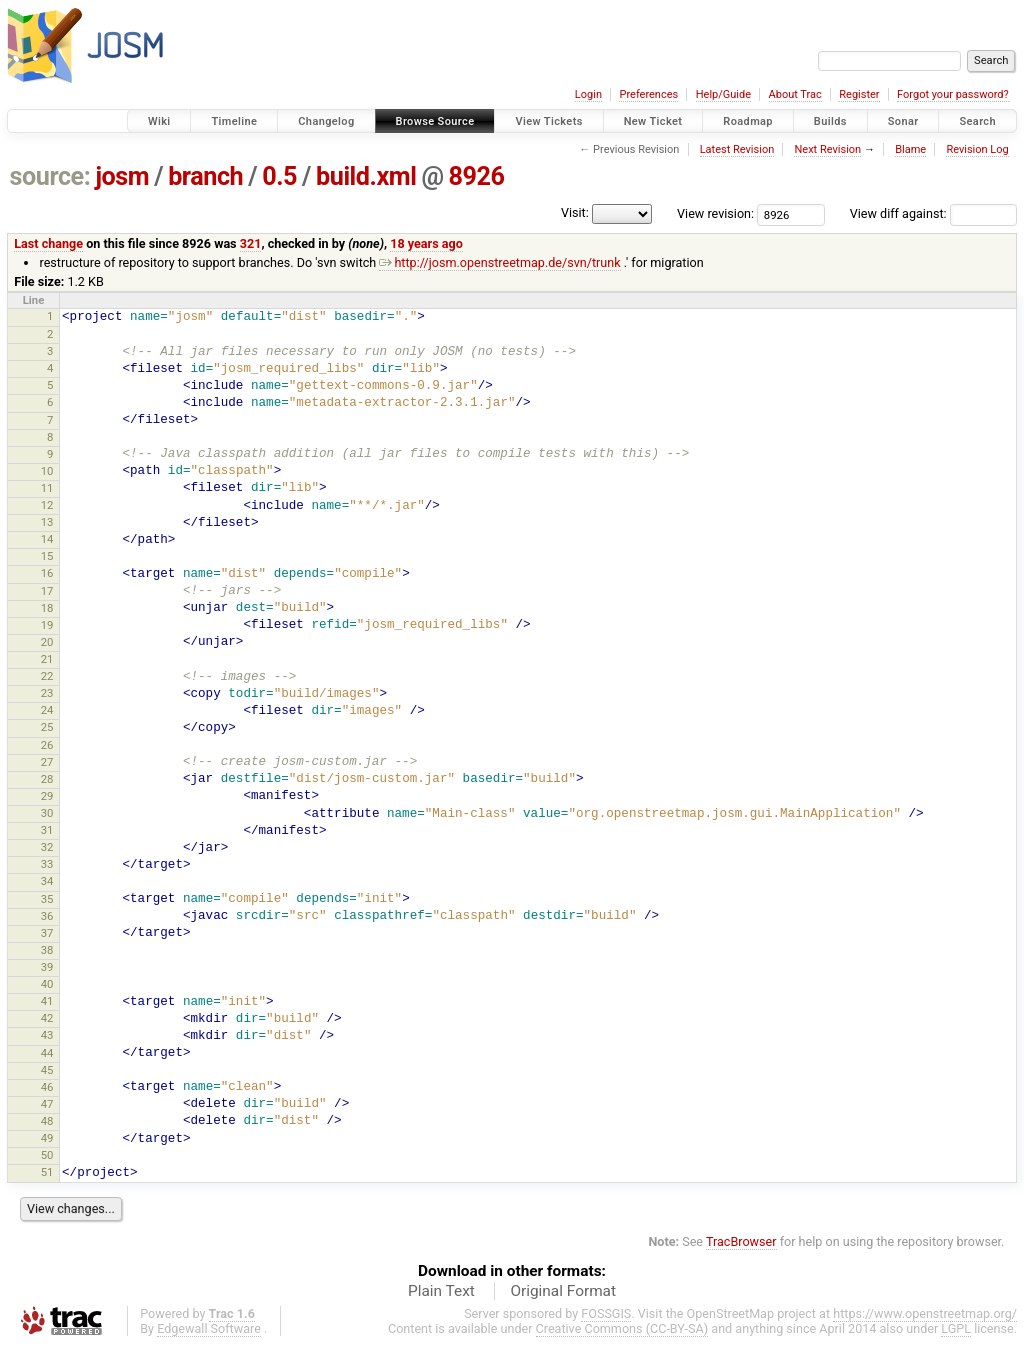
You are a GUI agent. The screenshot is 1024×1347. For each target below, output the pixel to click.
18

...

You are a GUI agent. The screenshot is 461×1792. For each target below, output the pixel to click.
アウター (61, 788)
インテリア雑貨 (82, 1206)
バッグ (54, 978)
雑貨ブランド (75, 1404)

DIRECTION: Gather each line of the material that contains the string "screenshot" and copy it out whole. Case counts.

SOLVED EXERCISE:
You are a GUI agent. The screenshot is 1024×1347. For each target below, output the pixel to click.
You are a GUI agent. The screenshot is 461×1792. For each target below, output the pixel to click.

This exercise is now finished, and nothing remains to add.